Pourtant, tous les sondages le disent, les Français savent
qu’il faut faire des réformes et des efforts. Mais, ajoutent-ils, ils ne
trouvent pas, face à eux, des dirigeants responsables qui leur montrent le
chemin à suivre et leur insufflent cette volonté de l’effort par une vision du
présent et de l’avenir positive qui lui donnerait un sens.

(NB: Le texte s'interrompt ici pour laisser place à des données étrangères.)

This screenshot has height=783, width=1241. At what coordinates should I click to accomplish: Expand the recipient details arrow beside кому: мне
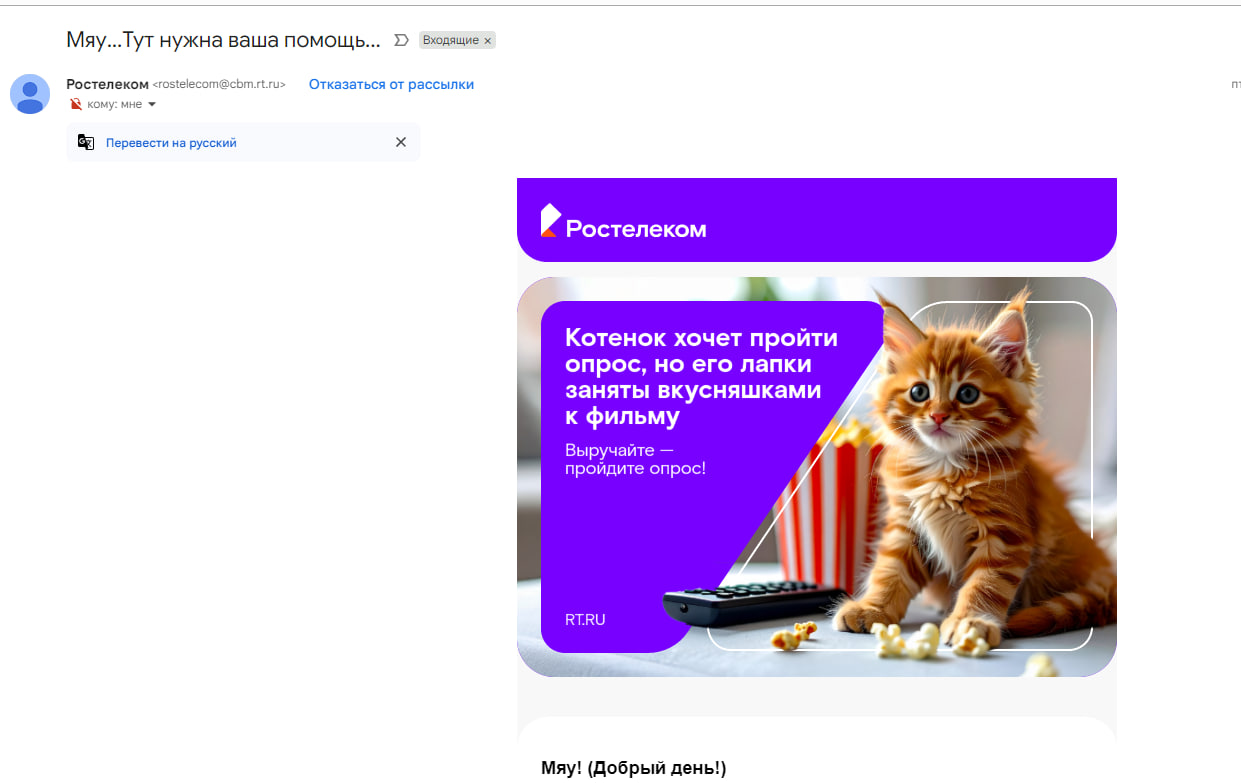pyautogui.click(x=152, y=105)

Dès lors, dans une atmosphère de défiance, ils préfèrent se
recroqueviller sur ce qu’ils ont aujourd’hui au lieu de se projeter sur ce
qu’ils pourraient avoir demain s’ils faisaient les sacrifices indispensables
pour ne pas perdre, et ce qu’ils ont aujourd’hui, et ce qu’ils pourraient avoir
demain.
Cette attitude s’explique, se comprend même, mais ne s’approuve
pas car elle aboutira à une catastrophe si rien n’est fait pour mettre en place
les réformes nécessaires.
Prenons l’exemple ô combien clivant actuellement des
finances de l’Etat.
François Hollande n’a fait qu’une moitié de chemin en
augmentant les impôts que tout président de la république aurait du faire, tout
en ne réduisant pas assez le train de vie de l’Etat (et non les actions
gouvernementales qui permettent de la croissance et qui doivent être maintenues
actuellement) ce que tout président de la république doit faire.
Or, la moitié du chemin en l’occurrence n’est absolument pas
la juste mesure et non plus une moitié de succès tant les deux moitiés,
augmentation des impôts et réduction des dépenses vont de pair en s’équilibrant.

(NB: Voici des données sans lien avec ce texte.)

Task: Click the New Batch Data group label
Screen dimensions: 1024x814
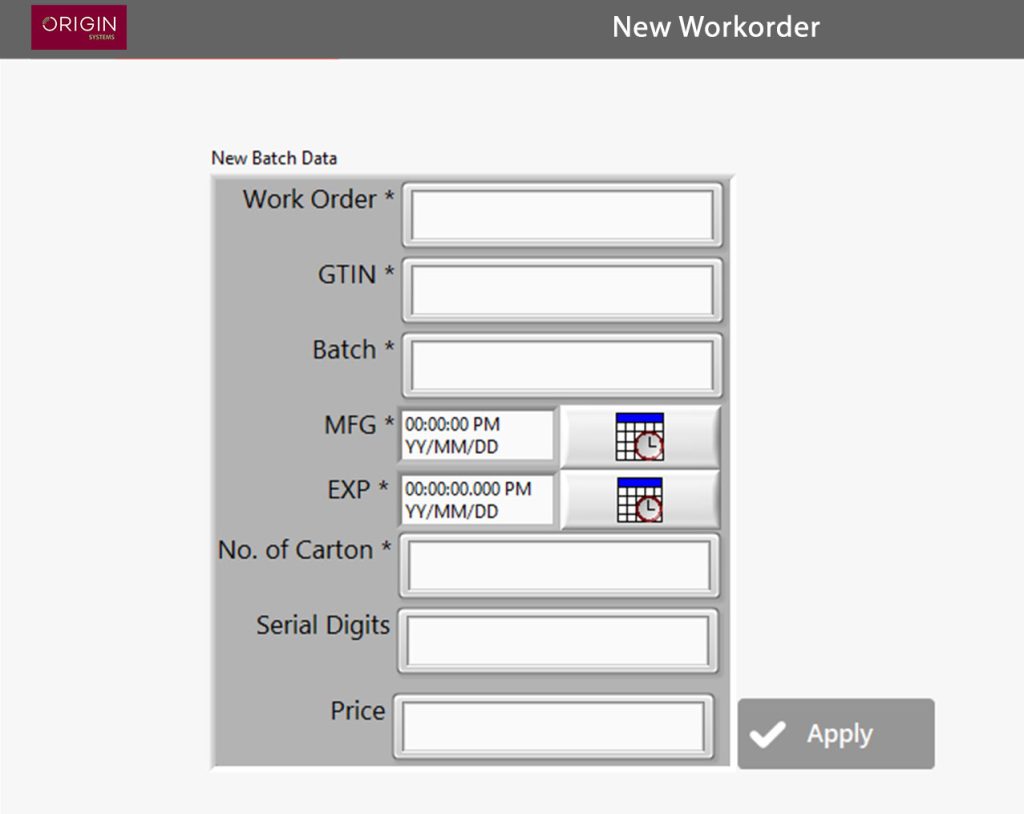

L’une ne vaut rien sans l’autre.
Et ceux qui, en face, hurlent à chaque taxe mise en place
devraient se rappeler que ce n’est pas seulement en baissant le train de vie de
l’Etat que l’on parviendra à redresser la barre mais aussi en faisant rentrer
les recettes fiscales nécessaires.
Dans cette atmosphère indéfinissable où tout le monde trouve
de quoi argumenter en sa faveur et à faire peur à tout le monde, les centristes
doivent être cette force de courage et de mesure, capable de délivrer un
discours rationnel et responsable.
Malheureusement, ce n’est pas toujours le cas.
Hier, les attaques de François Bayrou contre Nicolas Sarkozy
pouvaient être démesurées. Aujourd’hui celles du même Bayrou et de Jean-Louis
Borloo contre François Hollande peuvent l’être également (sans parler des appels
à la démission du président de la république par Hervé Morin).
Le Centre n’a pas à crier au loup avec la Droite et la
Gauche.
Ce qui le distingue justement, c’est la juste mesure qu’il
met dans sa pensée, son positionnement et sa parole.
Les centristes devraient faire attention à ne pas perdre ce
qui leur spécificité et l’intérêt que peut leur porter les Français.